A FET cycle will take approximately 6 to 8 weeks. A cycle typically begins with an injection Prostap on approximately day 21 of your cycle to suppress the normal ovarian cycle. After the course of Prostap you will have a bleed and you will need a baseline assessment involving bloodwork and ultrasound. Depending on the test results, your doctor may instruct you to begin daily tablets of estrogen to build the uterine lining. After a designated period of time on the estrogen tablets, you will return for a transvaginal ultrasound lining check. If the lining check demonstrates that your hormone levels are appropriate and your endometrial lining has thickened, your doctor will likely instruct you to add vaginal pessaries of progesterone to your medication regimen. Your nurse will then confirm an FET date and you will come in for your transfer several days later. Estrogen and progesterone continue after the transfer, and through to the blood pregnancy test about 2 weeks later.

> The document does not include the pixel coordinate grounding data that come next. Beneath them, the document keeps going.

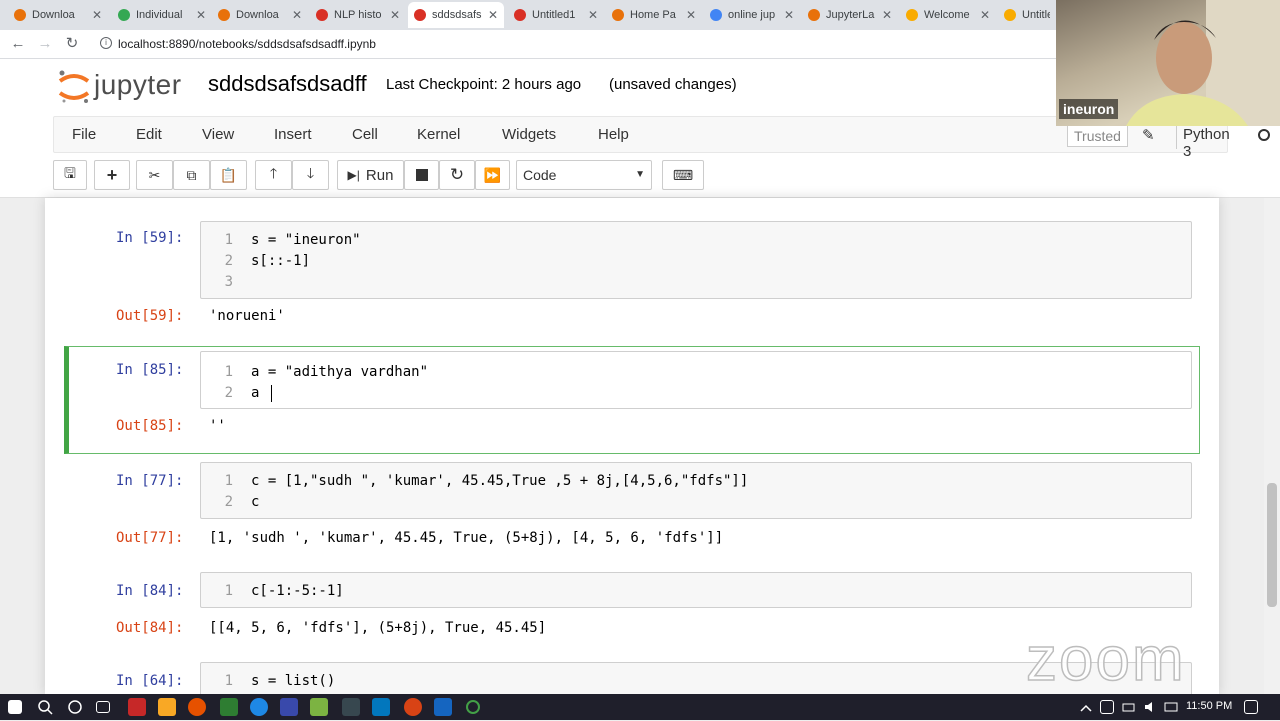 The height and width of the screenshot is (721, 1280). Describe the element at coordinates (696, 380) in the screenshot. I see `cell-input: 1 a = "adithya vardhan" 2 a` at that location.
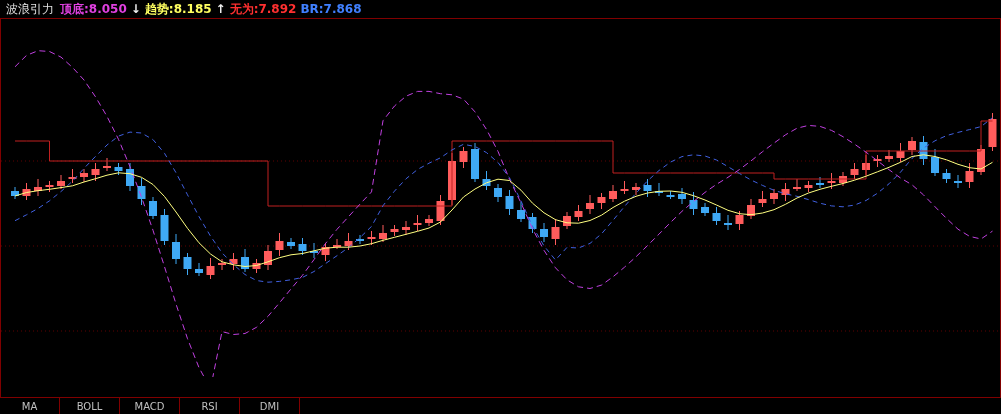 This screenshot has height=414, width=1001. Describe the element at coordinates (331, 9) in the screenshot. I see `indicator-reading: BR:7.868` at that location.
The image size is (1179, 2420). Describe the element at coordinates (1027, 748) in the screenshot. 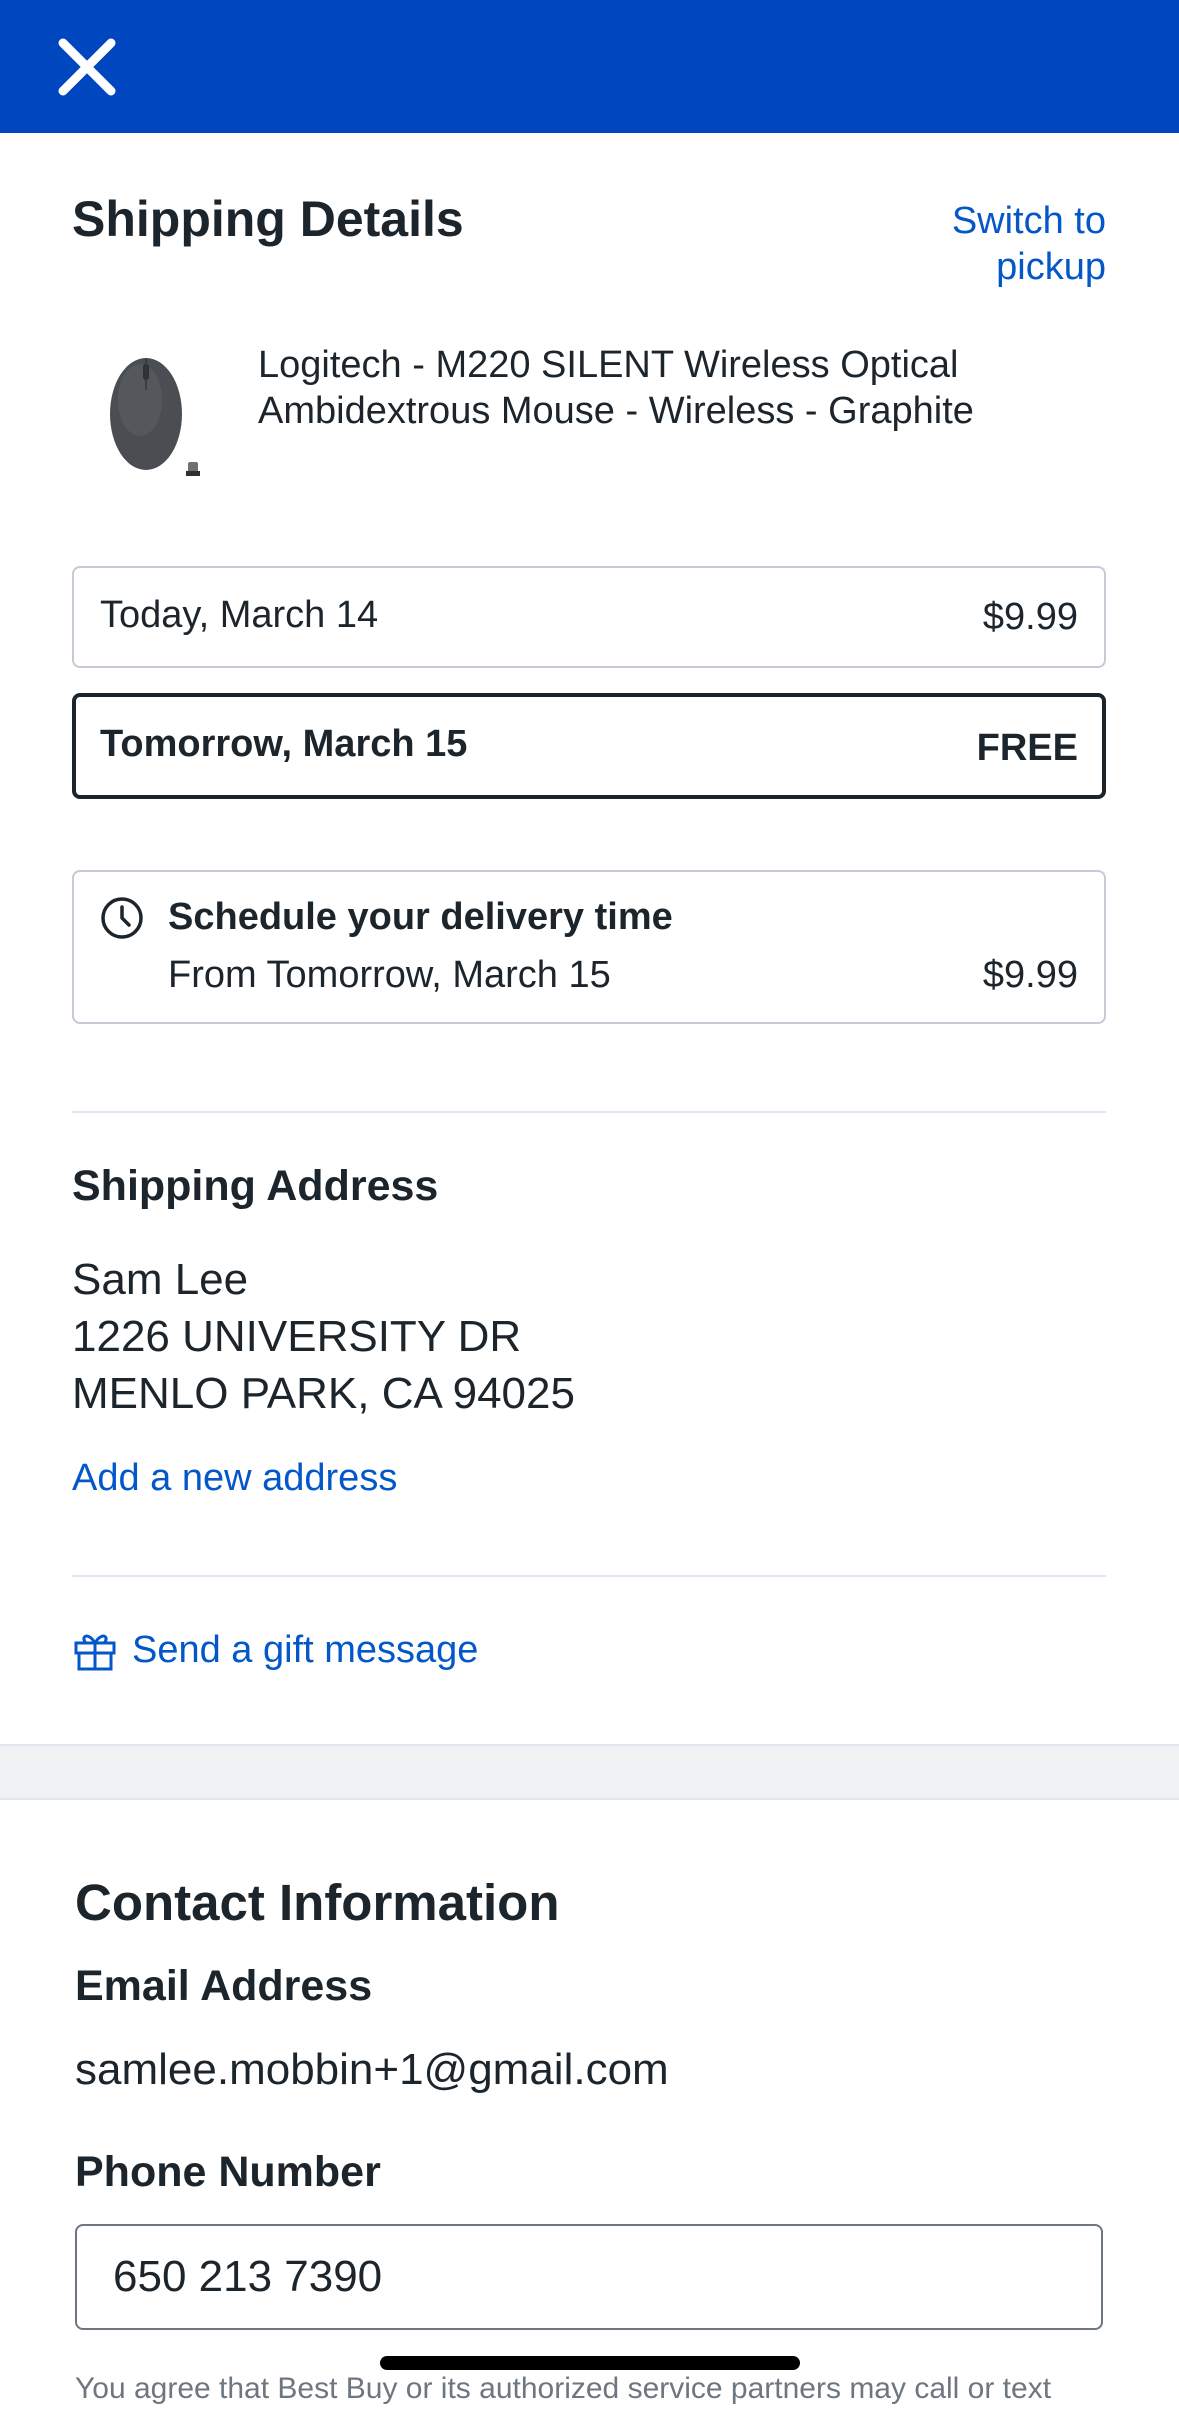

I see `delivery-option-price: FREE` at that location.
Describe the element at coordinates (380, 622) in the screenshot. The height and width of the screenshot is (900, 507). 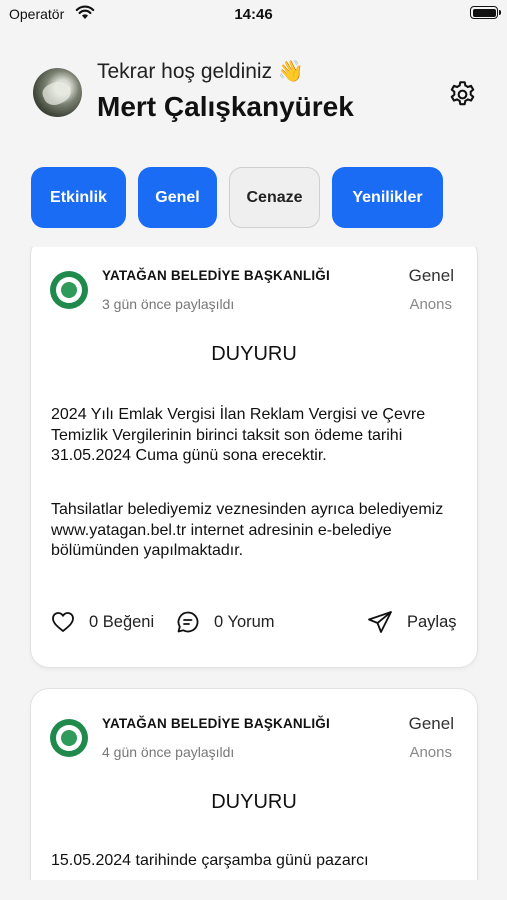
I see `send-icon` at that location.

The embryo transfer is a simple procedure that only takes about 5 minutes to complete. There is no anaesthesia or recovery time needed. When your nurse arranges your transfer, she will notify you and provide instructions on when to arrive and how to prepare. You need to have a full bladder for the procedure as a full bladder ensures good visualization of the lining of the uterus and proper placement of the embryos. It's important to drink the specific amount of liquid recommended 30 to 40 minutes ahead of time. You will review your cycle with the doctor and the number of embryos recommended for transfer. Upon entering your procedure room, the embryologist will again confirm your last name and the number of embryos for transfer. The embryologist will load the transfer catheter in the embryology lab with the embryo(s) and then the doctor will insert the catheter into the uterus and push the embryo through with a small amount of fluid. An external abdominal ultrasound provides visual guidance via a monitor to the doctor throughout the procedure. Once the doctor transfers the embryo, he or she will slowly remove the catheter. Since the embryo is invisible to the naked eye, the embryologist will then examine the catheter under a microscope in the lab to ensure that the catheter did indeed release the embryo. The nurse will give you instructions for the following 2 weeks until it's time for the pregnancy test.
Two weeks after the embryo transfer, you will perform a pregnancy test. This test is frequently called a "beta" because it measures the beta chain portion of the hCG hormone emitted by the developing embryo. We let you do this test in the privacy of your own home using a urinary pregnancy test and you then let us know the outcome so we can plan the next steps.